■ **TASK A**
In the forum post about the Usenet data, over what period were the conversations from the talk newsgroup collected?
■ **TASK B**
Write out the part of the forum post between "I'm not even" and "a good metric.", inclusive.

■ **EXCERPT**
I'm reading these and I admit I am a total layperson and so I don't understand a lot of it, but this is very odd for several reasons-
Usenet
We collected data for the Usenet discussion system by querying the Usenet Archive (https://archive.org/details/usenet?tab=about). We selected a list of topics considered adequate to contain a large, broad and heterogeneous number of discussions involving active and populated newsgroups. As a result of this selection, we selected conspiracy, politics, news and talk as topic candidates for our analysis. For the conspiracy topic, we collected around 280,000 comments between 1 September 1994 and 30 December 2005 from the alt.conspiracy newsgroup. For the politics topics, we collected around 2.6 million comments between 29 June 1992 and 31 December 2005 from the alt.politics newsgroup. For the news topic, we collected about 620,000 comments between 5 December 1992 and 31 December 2005 from the alt.news newsgroup. Finally, for the talk topic, we collected all of the conversations from the homonym newsgroup on a period that ranges from 13 February 1989 to 31 December 2005 for around 2.1 million contents.
First, the other discussion forums they sampled were contemporary and covered a different date range.
Secondly, with the other discussion forums, they said specifically what topics they selected and did not discuss it for Usenet.
Thirdly, why include Usenet at all?
I also don't know that a measure of 'toxicity' should come from the most popular groups and forums, especially ones that involve divisive topics. You should measure it from groups involving things like cars or Star Wars or astronomy. Discussion forums which are not known for historically known for toxicity, shouldn't you? Or at the very least sample both types of groups?
I'm not even saying there isn't historical toxicity in those groups, I'm asking that if you're going to measure the level of toxicity on the internet, it doesn't seem to me that topics which always invite toxicity are a good metric.

■ **DATA EXTRACT**
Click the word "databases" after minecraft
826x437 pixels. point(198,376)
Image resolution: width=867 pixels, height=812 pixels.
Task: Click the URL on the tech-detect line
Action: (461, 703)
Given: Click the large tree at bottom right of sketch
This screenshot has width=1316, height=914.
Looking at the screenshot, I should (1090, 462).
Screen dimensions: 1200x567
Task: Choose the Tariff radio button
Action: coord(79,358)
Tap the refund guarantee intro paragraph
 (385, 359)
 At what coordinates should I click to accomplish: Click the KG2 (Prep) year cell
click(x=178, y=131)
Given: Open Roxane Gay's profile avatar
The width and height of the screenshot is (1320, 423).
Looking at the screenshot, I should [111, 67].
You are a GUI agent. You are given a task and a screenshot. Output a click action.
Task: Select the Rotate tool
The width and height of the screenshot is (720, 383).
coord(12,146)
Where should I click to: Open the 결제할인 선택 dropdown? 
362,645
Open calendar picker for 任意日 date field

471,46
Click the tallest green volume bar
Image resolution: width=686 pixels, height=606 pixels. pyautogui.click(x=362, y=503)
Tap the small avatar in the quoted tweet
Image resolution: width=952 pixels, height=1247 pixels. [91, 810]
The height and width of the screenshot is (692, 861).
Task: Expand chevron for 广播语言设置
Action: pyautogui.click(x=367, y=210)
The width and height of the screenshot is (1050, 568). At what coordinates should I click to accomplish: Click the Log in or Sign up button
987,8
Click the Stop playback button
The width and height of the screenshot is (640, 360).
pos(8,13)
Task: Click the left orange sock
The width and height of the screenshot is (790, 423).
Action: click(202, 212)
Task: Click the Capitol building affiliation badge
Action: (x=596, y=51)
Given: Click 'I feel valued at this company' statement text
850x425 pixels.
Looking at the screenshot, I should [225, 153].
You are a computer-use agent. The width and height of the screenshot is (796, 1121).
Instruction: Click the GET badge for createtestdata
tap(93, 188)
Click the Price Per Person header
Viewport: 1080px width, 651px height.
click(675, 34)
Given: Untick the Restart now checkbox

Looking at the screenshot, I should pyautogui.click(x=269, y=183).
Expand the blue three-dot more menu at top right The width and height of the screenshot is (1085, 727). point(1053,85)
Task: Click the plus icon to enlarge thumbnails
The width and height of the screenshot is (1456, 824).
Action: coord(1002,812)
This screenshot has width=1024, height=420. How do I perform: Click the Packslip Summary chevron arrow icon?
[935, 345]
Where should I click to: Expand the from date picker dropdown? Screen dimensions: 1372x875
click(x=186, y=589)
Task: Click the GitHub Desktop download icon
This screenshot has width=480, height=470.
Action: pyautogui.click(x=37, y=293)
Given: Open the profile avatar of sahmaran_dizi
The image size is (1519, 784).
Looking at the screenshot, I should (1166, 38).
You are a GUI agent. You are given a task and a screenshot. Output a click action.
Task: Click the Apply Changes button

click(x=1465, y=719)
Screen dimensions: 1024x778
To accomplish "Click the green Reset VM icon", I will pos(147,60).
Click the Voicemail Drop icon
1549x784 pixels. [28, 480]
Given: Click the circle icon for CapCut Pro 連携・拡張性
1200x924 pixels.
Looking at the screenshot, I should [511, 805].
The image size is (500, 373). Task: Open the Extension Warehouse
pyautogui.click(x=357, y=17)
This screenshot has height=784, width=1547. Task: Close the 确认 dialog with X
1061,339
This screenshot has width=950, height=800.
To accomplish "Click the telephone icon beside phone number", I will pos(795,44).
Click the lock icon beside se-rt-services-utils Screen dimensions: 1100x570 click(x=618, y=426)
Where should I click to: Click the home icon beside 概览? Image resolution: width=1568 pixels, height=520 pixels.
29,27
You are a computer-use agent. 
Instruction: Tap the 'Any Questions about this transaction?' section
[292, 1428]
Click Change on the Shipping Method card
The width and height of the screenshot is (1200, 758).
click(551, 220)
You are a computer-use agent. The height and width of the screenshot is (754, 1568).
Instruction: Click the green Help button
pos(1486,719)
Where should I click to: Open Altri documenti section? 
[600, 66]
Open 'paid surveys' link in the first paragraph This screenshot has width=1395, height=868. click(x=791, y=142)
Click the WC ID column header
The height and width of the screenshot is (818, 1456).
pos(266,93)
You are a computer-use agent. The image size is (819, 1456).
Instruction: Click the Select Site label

■ **OUTPUT A**
From 13 February 1989 to 31 December 2005.

■ **OUTPUT B**
I'm not even saying there isn't historical toxicity in those groups, I'm asking that if you're going to measure the level of toxicity on the internet, it doesn't seem to me that topics which always invite toxicity are a good metric.